WRITTEN PROBLEM: Recast the records below as a JSON list of strings, with one string per line and blank lines omitted.

[Begin WORKING DATA]

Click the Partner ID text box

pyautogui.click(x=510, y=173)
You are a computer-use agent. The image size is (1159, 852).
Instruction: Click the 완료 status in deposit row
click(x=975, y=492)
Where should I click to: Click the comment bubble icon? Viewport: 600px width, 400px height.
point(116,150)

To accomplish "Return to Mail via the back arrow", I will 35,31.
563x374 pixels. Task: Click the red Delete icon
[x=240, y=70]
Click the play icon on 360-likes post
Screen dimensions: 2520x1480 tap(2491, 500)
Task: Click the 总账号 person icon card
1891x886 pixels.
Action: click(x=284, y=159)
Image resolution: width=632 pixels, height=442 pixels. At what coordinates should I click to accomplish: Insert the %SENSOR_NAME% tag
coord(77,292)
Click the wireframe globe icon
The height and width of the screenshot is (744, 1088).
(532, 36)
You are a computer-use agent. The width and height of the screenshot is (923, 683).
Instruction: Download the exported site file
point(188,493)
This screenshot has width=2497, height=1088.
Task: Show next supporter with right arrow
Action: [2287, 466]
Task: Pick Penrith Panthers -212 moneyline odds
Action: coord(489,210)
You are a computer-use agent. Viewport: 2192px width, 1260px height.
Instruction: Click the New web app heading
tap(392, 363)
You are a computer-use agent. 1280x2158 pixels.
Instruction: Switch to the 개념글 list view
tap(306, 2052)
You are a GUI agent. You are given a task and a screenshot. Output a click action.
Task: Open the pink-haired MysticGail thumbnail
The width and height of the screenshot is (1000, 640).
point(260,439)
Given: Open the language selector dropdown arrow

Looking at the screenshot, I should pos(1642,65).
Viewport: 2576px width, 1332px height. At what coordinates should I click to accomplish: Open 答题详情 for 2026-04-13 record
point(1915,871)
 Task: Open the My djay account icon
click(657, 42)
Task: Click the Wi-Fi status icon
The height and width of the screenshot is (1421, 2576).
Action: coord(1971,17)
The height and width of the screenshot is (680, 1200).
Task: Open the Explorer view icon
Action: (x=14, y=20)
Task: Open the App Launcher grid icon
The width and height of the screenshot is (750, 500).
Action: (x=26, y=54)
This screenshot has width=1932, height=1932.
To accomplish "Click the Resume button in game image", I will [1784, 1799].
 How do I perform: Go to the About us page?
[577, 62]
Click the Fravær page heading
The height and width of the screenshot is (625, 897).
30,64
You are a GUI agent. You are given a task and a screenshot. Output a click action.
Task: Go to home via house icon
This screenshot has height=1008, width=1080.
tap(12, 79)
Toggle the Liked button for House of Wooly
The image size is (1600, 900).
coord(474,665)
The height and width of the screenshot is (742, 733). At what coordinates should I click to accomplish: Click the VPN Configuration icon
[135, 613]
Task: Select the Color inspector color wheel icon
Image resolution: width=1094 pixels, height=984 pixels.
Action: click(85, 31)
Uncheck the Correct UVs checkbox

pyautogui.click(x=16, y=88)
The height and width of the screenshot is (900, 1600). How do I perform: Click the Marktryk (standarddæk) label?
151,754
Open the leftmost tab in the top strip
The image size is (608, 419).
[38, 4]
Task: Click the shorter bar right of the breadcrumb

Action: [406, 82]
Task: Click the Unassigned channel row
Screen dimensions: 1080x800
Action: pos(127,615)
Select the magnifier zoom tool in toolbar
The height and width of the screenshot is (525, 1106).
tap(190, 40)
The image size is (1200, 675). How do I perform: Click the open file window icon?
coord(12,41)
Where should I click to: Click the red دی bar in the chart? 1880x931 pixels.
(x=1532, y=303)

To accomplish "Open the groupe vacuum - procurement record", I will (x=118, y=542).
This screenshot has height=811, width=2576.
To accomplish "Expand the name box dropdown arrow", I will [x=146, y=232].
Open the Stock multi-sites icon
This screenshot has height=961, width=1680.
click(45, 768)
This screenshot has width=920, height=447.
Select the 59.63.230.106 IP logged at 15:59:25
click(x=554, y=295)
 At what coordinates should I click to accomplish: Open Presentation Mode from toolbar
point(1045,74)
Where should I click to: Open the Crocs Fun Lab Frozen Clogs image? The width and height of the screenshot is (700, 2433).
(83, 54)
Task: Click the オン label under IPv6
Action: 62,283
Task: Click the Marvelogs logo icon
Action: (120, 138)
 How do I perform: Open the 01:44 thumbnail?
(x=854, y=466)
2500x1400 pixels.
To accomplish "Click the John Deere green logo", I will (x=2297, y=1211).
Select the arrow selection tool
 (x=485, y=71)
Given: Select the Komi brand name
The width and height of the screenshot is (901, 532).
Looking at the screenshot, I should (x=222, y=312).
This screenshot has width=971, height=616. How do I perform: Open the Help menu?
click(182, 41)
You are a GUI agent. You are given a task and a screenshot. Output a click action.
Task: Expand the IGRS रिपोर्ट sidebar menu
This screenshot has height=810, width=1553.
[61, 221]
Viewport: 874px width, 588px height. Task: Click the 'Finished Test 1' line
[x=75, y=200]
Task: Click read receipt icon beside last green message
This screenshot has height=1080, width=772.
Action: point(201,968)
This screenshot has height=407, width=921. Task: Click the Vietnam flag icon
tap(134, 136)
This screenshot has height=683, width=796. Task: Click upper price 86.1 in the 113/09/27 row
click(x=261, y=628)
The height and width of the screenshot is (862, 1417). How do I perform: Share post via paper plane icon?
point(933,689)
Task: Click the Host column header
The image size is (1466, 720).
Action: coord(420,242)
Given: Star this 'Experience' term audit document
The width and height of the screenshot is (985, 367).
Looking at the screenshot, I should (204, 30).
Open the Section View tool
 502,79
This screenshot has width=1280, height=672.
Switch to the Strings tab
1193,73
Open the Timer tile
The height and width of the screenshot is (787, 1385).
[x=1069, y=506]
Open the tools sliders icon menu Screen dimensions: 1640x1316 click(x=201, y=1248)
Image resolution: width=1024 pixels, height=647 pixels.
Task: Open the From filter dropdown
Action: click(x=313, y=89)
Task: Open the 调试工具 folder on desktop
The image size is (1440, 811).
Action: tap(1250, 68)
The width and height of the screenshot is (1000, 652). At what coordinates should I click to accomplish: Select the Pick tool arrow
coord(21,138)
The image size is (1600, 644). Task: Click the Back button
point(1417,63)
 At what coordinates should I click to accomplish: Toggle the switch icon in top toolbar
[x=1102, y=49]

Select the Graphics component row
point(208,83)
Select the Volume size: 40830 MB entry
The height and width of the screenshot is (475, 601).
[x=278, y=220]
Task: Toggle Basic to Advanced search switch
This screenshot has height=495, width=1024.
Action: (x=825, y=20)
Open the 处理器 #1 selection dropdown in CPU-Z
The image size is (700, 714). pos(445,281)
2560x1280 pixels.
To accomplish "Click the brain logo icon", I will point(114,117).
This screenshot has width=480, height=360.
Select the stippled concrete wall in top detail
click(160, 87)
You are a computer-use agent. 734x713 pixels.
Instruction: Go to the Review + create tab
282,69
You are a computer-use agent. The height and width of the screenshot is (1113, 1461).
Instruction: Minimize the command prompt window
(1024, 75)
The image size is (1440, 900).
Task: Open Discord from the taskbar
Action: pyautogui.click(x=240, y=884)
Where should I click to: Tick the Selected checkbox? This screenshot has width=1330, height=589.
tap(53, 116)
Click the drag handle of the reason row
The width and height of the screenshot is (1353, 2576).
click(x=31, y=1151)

[End WORKING DATA]

RESPONSE TO THIS TASK:
[
  "Click the Partner ID text box",
  "pyautogui.click(x=510, y=173)",
  "You are a computer-use agent. The image size is (1159, 852).",
  "Instruction: Click the 완료 status in deposit row",
  "click(x=975, y=492)",
  "Where should I click to: Click the comment bubble icon? Viewport: 600px width, 400px height.",
  "point(116,150)",
  "To accomplish \"Return to Mail via the back arrow\", I will 35,31.",
  "563x374 pixels. Task: Click the red Delete icon",
  "[x=240, y=70]",
  "Click the play icon on 360-likes post",
  "Screen dimensions: 2520x1480 tap(2491, 500)",
  "Task: Click the 总账号 person icon card",
  "1891x886 pixels.",
  "Action: click(x=284, y=159)",
  "Image resolution: width=632 pixels, height=442 pixels. At what coordinates should I click to accomplish: Insert the %SENSOR_NAME% tag",
  "coord(77,292)",
  "Click the wireframe globe icon",
  "The height and width of the screenshot is (744, 1088).",
  "(532, 36)",
  "You are a computer-use agent. The width and height of the screenshot is (923, 683).",
  "Instruction: Download the exported site file",
  "point(188,493)",
  "This screenshot has width=2497, height=1088.",
  "Task: Show next supporter with right arrow",
  "Action: [2287, 466]",
  "Task: Pick Penrith Panthers -212 moneyline odds",
  "Action: coord(489,210)",
  "You are a computer-use agent. Viewport: 2192px width, 1260px height.",
  "Instruction: Click the New web app heading",
  "tap(392, 363)",
  "You are a computer-use agent. 1280x2158 pixels.",
  "Instruction: Switch to the 개념글 list view",
  "tap(306, 2052)",
  "You are a GUI agent. You are given a task and a screenshot. Output a click action.",
  "Task: Open the pink-haired MysticGail thumbnail",
  "The width and height of the screenshot is (1000, 640).",
  "point(260,439)",
  "Given: Open the language selector dropdown arrow",
  "Looking at the screenshot, I should pos(1642,65).",
  "Viewport: 2576px width, 1332px height. At what coordinates should I click to accomplish: Open 答题详情 for 2026-04-13 record",
  "point(1915,871)",
  " Task: Open the My djay account icon",
  "click(657, 42)",
  "Task: Click the Wi-Fi status icon",
  "The height and width of the screenshot is (1421, 2576).",
  "Action: coord(1971,17)",
  "The height and width of the screenshot is (680, 1200).",
  "Task: Open the Explorer view icon",
  "Action: (x=14, y=20)",
  "Task: Open the App Launcher grid icon",
  "The width and height of the screenshot is (750, 500).",
  "Action: (x=26, y=54)",
  "This screenshot has width=1932, height=1932.",
  "To accomplish \"Click the Resume button in game image\", I will [1784, 1799].",
  " How do I perform: Go to the About us page?",
  "[577, 62]",
  "Click the Fravær page heading",
  "The height and width of the screenshot is (625, 897).",
  "30,64",
  "You are a GUI agent. You are given a task and a screenshot. Output a click action.",
  "Task: Go to home via house icon",
  "This screenshot has height=1008, width=1080.",
  "tap(12, 79)",
  "Toggle the Liked button for House of Wooly",
  "The image size is (1600, 900).",
  "coord(474,665)",
  "The height and width of the screenshot is (742, 733). At what coordinates should I click to accomplish: Click the VPN Configuration icon",
  "[135, 613]",
  "Task: Select the Color inspector color wheel icon",
  "Image resolution: width=1094 pixels, height=984 pixels.",
  "Action: click(85, 31)",
  "Uncheck the Correct UVs checkbox",
  "pyautogui.click(x=16, y=88)",
  "The height and width of the screenshot is (900, 1600). How do I perform: Click the Marktryk (standarddæk) label?",
  "151,754",
  "Open the leftmost tab in the top strip",
  "The image size is (608, 419).",
  "[38, 4]",
  "Task: Click the shorter bar right of the breadcrumb",
  "Action: [406, 82]",
  "Task: Click the Unassigned channel row",
  "Screen dimensions: 1080x800",
  "Action: pos(127,615)",
  "Select the magnifier zoom tool in toolbar",
  "The height and width of the screenshot is (525, 1106).",
  "tap(190, 40)",
  "The image size is (1200, 675). How do I perform: Click the open file window icon?",
  "coord(12,41)",
  "Where should I click to: Click the red دی bar in the chart? 1880x931 pixels.",
  "(x=1532, y=303)",
  "To accomplish \"Open the groupe vacuum - procurement record\", I will (x=118, y=542).",
  "This screenshot has height=811, width=2576.",
  "To accomplish \"Expand the name box dropdown arrow\", I will [x=146, y=232].",
  "Open the Stock multi-sites icon",
  "This screenshot has height=961, width=1680.",
  "click(45, 768)",
  "This screenshot has width=920, height=447.",
  "Select the 59.63.230.106 IP logged at 15:59:25",
  "click(x=554, y=295)",
  " At what coordinates should I click to accomplish: Open Presentation Mode from toolbar",
  "point(1045,74)",
  "Where should I click to: Open the Crocs Fun Lab Frozen Clogs image? The width and height of the screenshot is (700, 2433).",
  "(83, 54)",
  "Task: Click the オン label under IPv6",
  "Action: 62,283",
  "Task: Click the Marvelogs logo icon",
  "Action: (120, 138)",
  " How do I perform: Open the 01:44 thumbnail?",
  "(x=854, y=466)",
  "2500x1400 pixels.",
  "To accomplish \"Click the John Deere green logo\", I will (x=2297, y=1211).",
  "Select the arrow selection tool",
  " (x=485, y=71)",
  "Given: Select the Komi brand name",
  "The width and height of the screenshot is (901, 532).",
  "Looking at the screenshot, I should (x=222, y=312).",
  "This screenshot has width=971, height=616. How do I perform: Open the Help menu?",
  "click(182, 41)",
  "You are a GUI agent. You are given a task and a screenshot. Output a click action.",
  "Task: Expand the IGRS रिपोर्ट sidebar menu",
  "This screenshot has height=810, width=1553.",
  "[61, 221]",
  "Viewport: 874px width, 588px height. Task: Click the 'Finished Test 1' line",
  "[x=75, y=200]",
  "Task: Click read receipt icon beside last green message",
  "This screenshot has height=1080, width=772.",
  "Action: point(201,968)",
  "This screenshot has height=407, width=921. Task: Click the Vietnam flag icon",
  "tap(134, 136)",
  "This screenshot has height=683, width=796. Task: Click upper price 86.1 in the 113/09/27 row",
  "click(x=261, y=628)",
  "The height and width of the screenshot is (862, 1417). How do I perform: Share post via paper plane icon?",
  "point(933,689)",
  "Task: Click the Host column header",
  "The image size is (1466, 720).",
  "Action: coord(420,242)",
  "Given: Star this 'Experience' term audit document",
  "The width and height of the screenshot is (985, 367).",
  "Looking at the screenshot, I should (204, 30).",
  "Open the Section View tool",
  " 502,79",
  "This screenshot has width=1280, height=672.",
  "Switch to the Strings tab",
  "1193,73",
  "Open the Timer tile",
  "The height and width of the screenshot is (787, 1385).",
  "[x=1069, y=506]",
  "Open the tools sliders icon menu Screen dimensions: 1640x1316 click(x=201, y=1248)",
  "Image resolution: width=1024 pixels, height=647 pixels.",
  "Task: Open the From filter dropdown",
  "Action: click(x=313, y=89)",
  "Task: Open the 调试工具 folder on desktop",
  "The image size is (1440, 811).",
  "Action: tap(1250, 68)",
  "The width and height of the screenshot is (1000, 652). At what coordinates should I click to accomplish: Select the Pick tool arrow",
  "coord(21,138)",
  "The image size is (1600, 644). Task: Click the Back button",
  "point(1417,63)",
  " At what coordinates should I click to accomplish: Toggle the switch icon in top toolbar",
  "[x=1102, y=49]",
  "Select the Graphics component row",
  "point(208,83)",
  "Select the Volume size: 40830 MB entry",
  "The height and width of the screenshot is (475, 601).",
  "[x=278, y=220]",
  "Task: Toggle Basic to Advanced search switch",
  "This screenshot has height=495, width=1024.",
  "Action: (x=825, y=20)",
  "Open the 处理器 #1 selection dropdown in CPU-Z",
  "The image size is (700, 714). pos(445,281)",
  "2560x1280 pixels.",
  "To accomplish \"Click the brain logo icon\", I will point(114,117).",
  "This screenshot has width=480, height=360.",
  "Select the stippled concrete wall in top detail",
  "click(160, 87)",
  "You are a computer-use agent. 734x713 pixels.",
  "Instruction: Go to the Review + create tab",
  "282,69",
  "You are a computer-use agent. The height and width of the screenshot is (1113, 1461).",
  "Instruction: Minimize the command prompt window",
  "(1024, 75)",
  "The image size is (1440, 900).",
  "Task: Open Discord from the taskbar",
  "Action: pyautogui.click(x=240, y=884)",
  "Where should I click to: Tick the Selected checkbox? This screenshot has width=1330, height=589.",
  "tap(53, 116)",
  "Click the drag handle of the reason row",
  "The width and height of the screenshot is (1353, 2576).",
  "click(x=31, y=1151)"
]